Today is a good day, is my thought, observing the shades of green on the mountain slopes through the panoramic window at KULM, a simple-yet-sophisticated vegan eatery in the quaint village of Ohara, nestled in between the rice paddies and mountains that protect Kyoto from the northern winds and spirits. I had arrived by bus from Kokusaikaikan station earlier in the morning, which is supposed to be the fastest way out of the city by public transport. My memories of Ohara were of a charming-but-crowded rural getaway. Instead, on this weekday morning, the small road leading up to the iconic Sanzen-in temple is almost devoid of human presence and the souvenir shops are still closed. Small freshwater crabs can be spotted along the stream running down the roadside and a tree frog, the Kaeru, sits on a pole as if on a throne, the undisputed king of his own microcosm, just like a character in a Miyazaki animé.

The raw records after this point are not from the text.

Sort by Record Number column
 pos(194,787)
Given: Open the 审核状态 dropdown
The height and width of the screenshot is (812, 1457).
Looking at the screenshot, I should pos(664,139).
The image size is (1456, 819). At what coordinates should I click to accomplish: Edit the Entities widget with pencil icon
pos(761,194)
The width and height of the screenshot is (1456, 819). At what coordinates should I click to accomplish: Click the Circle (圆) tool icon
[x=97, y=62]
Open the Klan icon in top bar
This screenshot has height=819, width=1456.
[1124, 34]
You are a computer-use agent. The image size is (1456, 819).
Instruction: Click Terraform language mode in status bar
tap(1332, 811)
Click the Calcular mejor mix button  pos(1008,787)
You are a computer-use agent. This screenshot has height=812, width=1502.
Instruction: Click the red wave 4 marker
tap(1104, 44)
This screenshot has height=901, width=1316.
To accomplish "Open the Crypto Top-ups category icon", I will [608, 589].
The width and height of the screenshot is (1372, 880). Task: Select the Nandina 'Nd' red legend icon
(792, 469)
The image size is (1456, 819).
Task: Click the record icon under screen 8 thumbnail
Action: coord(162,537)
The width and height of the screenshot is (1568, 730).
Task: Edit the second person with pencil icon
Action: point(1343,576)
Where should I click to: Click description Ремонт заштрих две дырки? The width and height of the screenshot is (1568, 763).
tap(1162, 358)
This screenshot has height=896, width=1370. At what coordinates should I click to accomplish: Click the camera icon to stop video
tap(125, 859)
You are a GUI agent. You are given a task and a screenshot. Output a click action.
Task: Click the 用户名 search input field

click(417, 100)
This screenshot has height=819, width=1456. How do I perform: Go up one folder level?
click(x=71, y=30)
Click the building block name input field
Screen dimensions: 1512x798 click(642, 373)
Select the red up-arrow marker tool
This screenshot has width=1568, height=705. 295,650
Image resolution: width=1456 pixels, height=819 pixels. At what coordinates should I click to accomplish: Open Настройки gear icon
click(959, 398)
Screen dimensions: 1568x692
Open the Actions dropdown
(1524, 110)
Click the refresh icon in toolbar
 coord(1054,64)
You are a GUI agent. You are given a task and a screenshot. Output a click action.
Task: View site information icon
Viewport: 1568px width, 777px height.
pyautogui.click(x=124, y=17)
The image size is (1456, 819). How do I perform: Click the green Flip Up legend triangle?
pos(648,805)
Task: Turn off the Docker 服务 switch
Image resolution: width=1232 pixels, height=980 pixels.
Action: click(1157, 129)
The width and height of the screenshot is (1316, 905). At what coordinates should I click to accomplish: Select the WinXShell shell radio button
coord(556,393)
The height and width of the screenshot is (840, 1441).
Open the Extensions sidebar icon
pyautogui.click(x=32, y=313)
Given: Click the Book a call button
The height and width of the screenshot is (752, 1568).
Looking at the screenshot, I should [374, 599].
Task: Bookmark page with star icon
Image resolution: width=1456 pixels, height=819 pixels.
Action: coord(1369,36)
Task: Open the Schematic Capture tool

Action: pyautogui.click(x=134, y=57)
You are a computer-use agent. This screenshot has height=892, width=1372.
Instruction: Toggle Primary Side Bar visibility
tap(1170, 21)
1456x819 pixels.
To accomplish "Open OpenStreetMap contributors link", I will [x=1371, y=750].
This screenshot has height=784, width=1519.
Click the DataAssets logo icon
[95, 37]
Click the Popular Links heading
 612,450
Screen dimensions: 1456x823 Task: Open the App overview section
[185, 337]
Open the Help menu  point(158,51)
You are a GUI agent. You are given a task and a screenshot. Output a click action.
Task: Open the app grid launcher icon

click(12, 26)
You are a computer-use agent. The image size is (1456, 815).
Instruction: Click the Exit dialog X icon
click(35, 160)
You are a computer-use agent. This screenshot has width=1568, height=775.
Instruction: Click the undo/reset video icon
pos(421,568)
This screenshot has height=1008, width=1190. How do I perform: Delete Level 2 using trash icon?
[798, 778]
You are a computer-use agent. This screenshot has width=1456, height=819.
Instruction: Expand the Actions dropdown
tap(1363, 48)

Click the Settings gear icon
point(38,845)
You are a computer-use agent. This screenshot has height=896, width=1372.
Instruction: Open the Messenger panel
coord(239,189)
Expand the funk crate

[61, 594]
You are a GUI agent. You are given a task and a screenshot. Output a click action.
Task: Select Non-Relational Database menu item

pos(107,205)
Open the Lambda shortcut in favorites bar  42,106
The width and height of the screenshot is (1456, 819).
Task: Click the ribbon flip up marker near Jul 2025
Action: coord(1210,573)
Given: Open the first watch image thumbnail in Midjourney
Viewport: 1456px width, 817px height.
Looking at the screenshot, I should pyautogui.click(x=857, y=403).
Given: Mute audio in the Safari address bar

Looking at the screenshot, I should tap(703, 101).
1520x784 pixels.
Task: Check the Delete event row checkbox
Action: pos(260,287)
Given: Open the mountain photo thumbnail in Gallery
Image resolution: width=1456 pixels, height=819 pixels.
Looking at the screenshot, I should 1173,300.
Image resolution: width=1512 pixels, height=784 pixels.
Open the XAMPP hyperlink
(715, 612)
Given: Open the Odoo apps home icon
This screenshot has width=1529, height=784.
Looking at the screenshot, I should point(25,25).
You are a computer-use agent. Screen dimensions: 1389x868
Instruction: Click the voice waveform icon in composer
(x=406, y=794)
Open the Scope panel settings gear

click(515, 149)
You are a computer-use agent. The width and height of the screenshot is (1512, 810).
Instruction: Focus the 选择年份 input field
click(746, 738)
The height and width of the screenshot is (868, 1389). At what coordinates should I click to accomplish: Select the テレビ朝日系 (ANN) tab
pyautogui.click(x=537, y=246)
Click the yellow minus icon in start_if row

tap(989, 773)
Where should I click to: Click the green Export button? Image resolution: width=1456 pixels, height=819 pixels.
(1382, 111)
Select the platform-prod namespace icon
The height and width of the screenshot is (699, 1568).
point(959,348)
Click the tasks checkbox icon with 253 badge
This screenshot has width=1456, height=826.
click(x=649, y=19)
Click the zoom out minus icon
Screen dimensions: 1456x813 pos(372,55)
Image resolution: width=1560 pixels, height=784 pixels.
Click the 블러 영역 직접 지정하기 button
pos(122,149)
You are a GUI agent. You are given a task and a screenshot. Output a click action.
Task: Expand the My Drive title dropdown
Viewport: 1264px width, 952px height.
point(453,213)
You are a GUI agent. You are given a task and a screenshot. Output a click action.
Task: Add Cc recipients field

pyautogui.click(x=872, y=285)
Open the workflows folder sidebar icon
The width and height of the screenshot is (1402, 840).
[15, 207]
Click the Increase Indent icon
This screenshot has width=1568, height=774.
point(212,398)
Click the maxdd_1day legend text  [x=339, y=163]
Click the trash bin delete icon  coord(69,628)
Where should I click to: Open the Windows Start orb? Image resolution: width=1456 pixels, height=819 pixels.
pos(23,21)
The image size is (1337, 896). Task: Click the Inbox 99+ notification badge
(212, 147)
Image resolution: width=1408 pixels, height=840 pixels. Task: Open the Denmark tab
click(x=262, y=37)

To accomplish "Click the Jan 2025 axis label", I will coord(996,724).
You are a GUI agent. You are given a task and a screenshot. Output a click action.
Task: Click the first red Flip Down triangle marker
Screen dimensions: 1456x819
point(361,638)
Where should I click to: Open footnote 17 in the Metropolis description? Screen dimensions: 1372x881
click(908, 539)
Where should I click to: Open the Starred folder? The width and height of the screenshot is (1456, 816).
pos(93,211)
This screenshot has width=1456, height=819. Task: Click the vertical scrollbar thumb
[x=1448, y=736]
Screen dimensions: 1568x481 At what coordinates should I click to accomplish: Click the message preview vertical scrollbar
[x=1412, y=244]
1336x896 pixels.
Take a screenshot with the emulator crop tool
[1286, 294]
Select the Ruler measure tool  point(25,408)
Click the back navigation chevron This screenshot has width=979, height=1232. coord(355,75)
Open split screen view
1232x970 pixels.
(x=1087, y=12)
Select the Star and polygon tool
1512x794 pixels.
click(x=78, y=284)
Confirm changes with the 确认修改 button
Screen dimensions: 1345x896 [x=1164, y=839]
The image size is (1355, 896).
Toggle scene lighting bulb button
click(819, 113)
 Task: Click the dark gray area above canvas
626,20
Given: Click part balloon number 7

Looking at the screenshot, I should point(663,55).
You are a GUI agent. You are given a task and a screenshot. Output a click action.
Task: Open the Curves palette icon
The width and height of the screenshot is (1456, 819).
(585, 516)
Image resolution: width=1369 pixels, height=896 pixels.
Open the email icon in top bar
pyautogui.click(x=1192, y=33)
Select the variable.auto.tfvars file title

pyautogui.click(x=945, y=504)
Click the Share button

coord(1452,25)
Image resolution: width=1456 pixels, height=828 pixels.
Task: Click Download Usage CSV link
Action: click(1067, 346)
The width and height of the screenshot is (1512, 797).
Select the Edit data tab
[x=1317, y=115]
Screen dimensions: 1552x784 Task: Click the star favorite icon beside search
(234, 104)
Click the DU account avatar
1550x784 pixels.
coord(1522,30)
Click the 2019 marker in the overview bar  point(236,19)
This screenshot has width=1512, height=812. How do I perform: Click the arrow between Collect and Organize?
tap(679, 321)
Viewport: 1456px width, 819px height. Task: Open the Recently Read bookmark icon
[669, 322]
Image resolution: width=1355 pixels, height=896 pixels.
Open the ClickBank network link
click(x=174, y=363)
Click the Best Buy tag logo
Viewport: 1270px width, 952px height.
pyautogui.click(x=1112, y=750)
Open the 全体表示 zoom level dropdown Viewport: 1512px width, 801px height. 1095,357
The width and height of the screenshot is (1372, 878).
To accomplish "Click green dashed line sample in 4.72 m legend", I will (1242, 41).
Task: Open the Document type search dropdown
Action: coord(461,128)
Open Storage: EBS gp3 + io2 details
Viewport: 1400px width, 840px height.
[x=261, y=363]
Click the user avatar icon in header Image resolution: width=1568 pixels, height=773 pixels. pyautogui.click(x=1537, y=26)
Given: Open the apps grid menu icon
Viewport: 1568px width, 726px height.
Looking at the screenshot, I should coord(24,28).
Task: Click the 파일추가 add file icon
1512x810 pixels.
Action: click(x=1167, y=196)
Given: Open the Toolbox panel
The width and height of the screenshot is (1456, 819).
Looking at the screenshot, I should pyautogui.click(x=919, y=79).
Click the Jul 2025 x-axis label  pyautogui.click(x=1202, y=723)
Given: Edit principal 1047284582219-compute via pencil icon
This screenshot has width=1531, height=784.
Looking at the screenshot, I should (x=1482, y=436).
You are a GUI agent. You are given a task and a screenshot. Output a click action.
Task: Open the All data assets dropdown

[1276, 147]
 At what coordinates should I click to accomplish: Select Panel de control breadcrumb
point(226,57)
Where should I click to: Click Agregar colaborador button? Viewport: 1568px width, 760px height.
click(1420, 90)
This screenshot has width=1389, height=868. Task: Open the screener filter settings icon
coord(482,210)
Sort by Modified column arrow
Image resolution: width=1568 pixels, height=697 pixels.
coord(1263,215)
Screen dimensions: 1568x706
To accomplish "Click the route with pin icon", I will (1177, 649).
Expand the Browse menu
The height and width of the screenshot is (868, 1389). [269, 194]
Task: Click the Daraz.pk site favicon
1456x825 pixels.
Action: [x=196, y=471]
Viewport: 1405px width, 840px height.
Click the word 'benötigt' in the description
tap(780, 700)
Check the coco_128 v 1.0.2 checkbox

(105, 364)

Skipping the visit of Sanzen-in temple this time, I turn back and follow the signs leading to Jakko-in temple, in the lower part of the village. A short walk along the rice fields southwards brings me alongside several carp streamer banners, on display for the children’s day. I follow the Kyoto Trail, which heads into Ohara from the slopes of Mount Hiei. My intention is to go for a rather short walk through the forest and a northern Kyoto settlement, heading towards the mountain village of Kurama, well known for both its mountain temple, Kurama-dera, and the hot spring with an outdoor bath, Kurama Onsen, which will be the final reward for today.
The trail soon disappears into the forest, winding up towards a mountain pass. Red-bodied dragonflies are dancing in the sunshine, sitting on the fresh green leaves, known in Japanese as Shinryoku. I can’t get enough of observing them closely. At this stage, the trail is never far from signs of civilization, though a sign warns the hiker of the potential presence of Asian black bears. I pass close to a couple of wooden cabins in the forest, maybe weekend homes for Kyotoites who would just have to travel a few kilometers northwards out of the city. This is the Kitayama, the mountains of the north, which embrace Kyoto in a long arc with the two holy mountains, the Shinto Atago-San towards the west and the Buddhist mountain Hieizan on the eastern side. Small statues of Tanuki-San, the frivolous figure of folklore, line the track.
The trail descends the mountain into the small hamlet of Kurama, a popular destination for a daytrip out of the city. Most people come to pay a visit to Kurama-dera, the famous mountain temple where Reiki has its origins. From the platform outside the temple, I admire the lush scenery of the mountain valley. The contrast between the yellow-green of the fresh spring leaves, the deep blue sky, and the red painted ceilings is poignant. Japan is truly the empire of the senses. From here, a mountain trail goes further up to Kurama Yama and then down to the settlement of Kibune, famous for its restaurant decks by the cool stream. I opt instead to get back on the trail, down again to the village of Kurama, and to walk a few hundred meters to the outskirts of the village, reaching Kurama Onsen and its outdoor bath. Soaking into the hot Rotenburo and enjoying the view of the surrounding forest is surely the highlight of this splendid spring walk. Today is a good day, indeed.